The Church Present at Mass

 

            57. But in the Eucharistic prayer, we invoke not only the Father, but all the angels and saints in heaven. In the First Eucharistic prayer, we even have a litany of saints we mention by name. The First Eucharistic prayer is also called the Roman Canon. It is the only Eucharistic Prayer the Church used until about forty years ago. It was prayed for centuries before Pope Gregory, in the very early seventh century, codified it for regular use. The fact that now there are tons of Eucharistic prayers, clearly not used or drafted by the apostles, puts a great strain on theologians who defend apostolic succession; but we need not fear, for as long as we stay faithful to the Catholic Church, which has the power to loose and bind, in doing so we stay faithful to God.
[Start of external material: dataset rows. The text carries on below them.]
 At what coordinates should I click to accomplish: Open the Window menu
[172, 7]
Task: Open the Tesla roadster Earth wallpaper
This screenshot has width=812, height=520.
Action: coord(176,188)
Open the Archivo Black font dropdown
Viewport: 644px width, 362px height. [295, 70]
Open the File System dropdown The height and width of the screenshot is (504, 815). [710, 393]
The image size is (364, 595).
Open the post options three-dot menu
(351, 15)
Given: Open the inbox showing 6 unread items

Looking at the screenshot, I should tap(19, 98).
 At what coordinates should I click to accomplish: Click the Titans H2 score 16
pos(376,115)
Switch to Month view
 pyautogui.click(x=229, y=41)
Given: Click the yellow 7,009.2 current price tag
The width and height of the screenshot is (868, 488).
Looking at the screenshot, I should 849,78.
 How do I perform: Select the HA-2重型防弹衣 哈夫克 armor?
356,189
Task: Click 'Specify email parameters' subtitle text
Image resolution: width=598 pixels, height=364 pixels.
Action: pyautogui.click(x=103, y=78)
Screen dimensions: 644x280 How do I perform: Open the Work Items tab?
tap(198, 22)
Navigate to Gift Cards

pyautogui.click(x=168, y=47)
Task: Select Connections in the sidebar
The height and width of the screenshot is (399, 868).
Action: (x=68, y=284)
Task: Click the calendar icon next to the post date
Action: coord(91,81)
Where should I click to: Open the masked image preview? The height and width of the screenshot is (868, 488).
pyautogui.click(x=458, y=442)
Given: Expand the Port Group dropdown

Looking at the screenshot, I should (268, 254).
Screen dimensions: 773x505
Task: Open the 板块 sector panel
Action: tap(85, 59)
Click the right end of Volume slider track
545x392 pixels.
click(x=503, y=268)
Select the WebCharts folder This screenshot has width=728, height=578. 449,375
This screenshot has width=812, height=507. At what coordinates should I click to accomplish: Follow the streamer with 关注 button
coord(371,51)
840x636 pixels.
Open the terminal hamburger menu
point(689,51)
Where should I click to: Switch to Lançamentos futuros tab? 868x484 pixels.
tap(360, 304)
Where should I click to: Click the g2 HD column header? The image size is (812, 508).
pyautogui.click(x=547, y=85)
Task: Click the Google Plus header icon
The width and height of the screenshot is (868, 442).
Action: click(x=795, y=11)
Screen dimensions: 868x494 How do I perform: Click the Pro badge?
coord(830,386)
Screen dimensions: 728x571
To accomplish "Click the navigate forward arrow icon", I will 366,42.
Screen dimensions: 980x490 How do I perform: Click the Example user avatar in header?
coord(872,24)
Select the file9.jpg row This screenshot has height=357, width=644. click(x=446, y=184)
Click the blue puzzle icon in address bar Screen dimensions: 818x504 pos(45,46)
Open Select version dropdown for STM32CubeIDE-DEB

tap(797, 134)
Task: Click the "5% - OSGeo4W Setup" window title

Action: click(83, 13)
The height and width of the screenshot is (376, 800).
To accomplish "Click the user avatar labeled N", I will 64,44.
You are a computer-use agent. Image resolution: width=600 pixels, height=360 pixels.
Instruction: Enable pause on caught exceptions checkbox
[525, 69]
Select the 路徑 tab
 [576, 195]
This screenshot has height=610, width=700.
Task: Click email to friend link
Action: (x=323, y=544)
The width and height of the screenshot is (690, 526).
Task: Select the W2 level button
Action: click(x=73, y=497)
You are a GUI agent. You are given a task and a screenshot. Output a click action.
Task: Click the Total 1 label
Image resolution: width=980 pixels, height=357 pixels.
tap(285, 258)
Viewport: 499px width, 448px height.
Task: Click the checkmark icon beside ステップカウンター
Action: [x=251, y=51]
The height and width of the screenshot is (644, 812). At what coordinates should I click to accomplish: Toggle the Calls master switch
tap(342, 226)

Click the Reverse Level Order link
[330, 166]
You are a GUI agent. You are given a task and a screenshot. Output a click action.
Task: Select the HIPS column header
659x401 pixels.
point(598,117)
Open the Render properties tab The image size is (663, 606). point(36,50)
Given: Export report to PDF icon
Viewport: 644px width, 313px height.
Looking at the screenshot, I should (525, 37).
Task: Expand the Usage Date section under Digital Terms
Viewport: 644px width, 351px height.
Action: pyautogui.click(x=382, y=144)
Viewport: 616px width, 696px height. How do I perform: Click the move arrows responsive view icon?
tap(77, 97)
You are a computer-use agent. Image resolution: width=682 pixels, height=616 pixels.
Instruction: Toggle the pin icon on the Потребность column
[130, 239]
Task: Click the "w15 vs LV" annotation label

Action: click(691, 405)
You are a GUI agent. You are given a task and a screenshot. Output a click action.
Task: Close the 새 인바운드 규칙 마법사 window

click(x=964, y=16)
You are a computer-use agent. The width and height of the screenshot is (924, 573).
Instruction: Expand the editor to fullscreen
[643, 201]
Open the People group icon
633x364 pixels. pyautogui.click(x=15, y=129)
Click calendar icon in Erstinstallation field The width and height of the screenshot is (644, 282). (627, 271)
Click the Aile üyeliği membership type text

The first Eucharistic prayer tastes too “old Church” for many self-styled “modern” priests today; and it is too long for those who are impatient. The second Eucharistic prayer is far shorter and most priests use this one for its brevity.

            58. When we invoke the saints, we start with Our Lady, first of all the saints, who has a unique and superior relationship to God the Son, and we should love her and pray to her and ask her often for her intercession. Then we invoke not all the saints, but the apostles and the martyrs. Apostles, since they govern the Church and have passed the whole of Catholicism on to us; the martyrs, since the Mass is a sacrifice of flesh and blood. We invoke those who were clergy, those who were lay, we invoke both men and women. We even invoke the angels, and the saints are not angels in heaven but still humans, awaiting the resurrection of their bodies. Angels tend to the throne of God, and they carry the divine sacrifice and all our prayers with them to the altar of God, where he lovingly looks down upon us, his children, with tenderness and mercy.

            And so the Eucharistic Prayer is a great, rich source to learn much about the Church itself, until Christ comes again.

 

            59. During the Eucharistic prayer, let us all, priest and congregation, pay special attention, let us call upon God as our Father here upon earth, and let us join all the angels in saints in the great sacrifice, allowing the Father’s grace to flood in upon our souls and make us true saints. Amen.